Taking the whole supply chain into consideration, each Pley rental creates 10.5 fewer pounds of carbon emissions than buying a new set, according to Lachman. Maybe more important, the 180,000 children who receive and return Pley sets are learning to share. Often, they enclose a note for a toy’s next recipient.
“It’s amazing to see kids connecting,” Lachman says. “Parents tell me, ‘This is the only toy my kid actually cares about. He knows it’s going to another kid, so he makes sure to take care of all the pieces.’” (If a piece does get lost, Pley doesn’t penalize.)

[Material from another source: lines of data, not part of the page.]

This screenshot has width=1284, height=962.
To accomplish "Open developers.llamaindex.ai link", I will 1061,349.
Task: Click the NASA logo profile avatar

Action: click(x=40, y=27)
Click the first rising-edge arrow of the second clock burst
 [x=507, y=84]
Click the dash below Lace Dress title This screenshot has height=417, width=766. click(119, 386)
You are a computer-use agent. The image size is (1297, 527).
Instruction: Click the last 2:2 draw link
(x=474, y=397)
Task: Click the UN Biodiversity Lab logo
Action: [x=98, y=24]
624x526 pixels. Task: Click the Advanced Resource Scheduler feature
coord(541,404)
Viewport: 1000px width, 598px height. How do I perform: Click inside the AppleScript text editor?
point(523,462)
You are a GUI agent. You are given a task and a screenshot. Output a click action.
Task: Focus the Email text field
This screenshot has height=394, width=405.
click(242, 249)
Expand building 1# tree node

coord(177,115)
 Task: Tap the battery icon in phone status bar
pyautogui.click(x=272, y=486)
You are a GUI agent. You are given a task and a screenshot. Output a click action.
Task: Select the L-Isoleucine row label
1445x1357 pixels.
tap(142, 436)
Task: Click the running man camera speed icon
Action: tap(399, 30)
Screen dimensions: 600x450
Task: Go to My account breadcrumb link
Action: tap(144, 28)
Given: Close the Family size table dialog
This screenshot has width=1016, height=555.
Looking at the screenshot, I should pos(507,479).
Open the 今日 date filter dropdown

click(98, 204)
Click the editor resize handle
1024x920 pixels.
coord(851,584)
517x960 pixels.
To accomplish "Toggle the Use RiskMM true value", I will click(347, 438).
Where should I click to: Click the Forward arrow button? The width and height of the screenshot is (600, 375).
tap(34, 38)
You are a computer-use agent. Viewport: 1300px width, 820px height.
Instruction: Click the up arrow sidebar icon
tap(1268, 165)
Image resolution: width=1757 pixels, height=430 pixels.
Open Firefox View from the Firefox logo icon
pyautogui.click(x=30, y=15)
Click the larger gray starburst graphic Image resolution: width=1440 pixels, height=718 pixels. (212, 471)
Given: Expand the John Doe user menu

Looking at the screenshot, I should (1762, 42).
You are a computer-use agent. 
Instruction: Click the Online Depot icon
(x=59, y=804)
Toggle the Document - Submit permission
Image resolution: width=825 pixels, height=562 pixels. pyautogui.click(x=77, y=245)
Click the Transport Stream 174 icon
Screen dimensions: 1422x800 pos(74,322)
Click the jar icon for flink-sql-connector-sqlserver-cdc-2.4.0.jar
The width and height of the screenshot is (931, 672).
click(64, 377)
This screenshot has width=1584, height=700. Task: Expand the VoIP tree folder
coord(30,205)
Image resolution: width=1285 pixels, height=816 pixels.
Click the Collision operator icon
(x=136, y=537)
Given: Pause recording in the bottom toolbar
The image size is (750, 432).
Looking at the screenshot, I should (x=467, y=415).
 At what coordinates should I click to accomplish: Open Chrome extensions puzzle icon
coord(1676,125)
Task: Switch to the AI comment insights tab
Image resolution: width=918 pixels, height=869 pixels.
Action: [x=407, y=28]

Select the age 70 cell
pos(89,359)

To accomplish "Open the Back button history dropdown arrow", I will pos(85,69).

Pley is not alone in the toy-sharing sector. Sparkbox ($20 per month) focuses more on babies and toddlers, working with more than 25 vendors, including Fisher-Price and LeapFrog, to rent 268 educational toys to more than 1,500 families.
Both companies do well around the holidays: As gift-shopping parents realize that a single Lego set can cost $400, Pley starts to look attractive at $192 for a full year. Lachman says that Pley will soon rent out other toys, including robots, Hot Wheels, and K’Nex.
Is it hard for little ones to return a toy? Not really, Lachman says. “Kids understand very quickly that if you let this one go, another will come. They’ll give it up.”
This article appeared as "Netflix for Toys" in the November/December 2015 print edition of Sierra.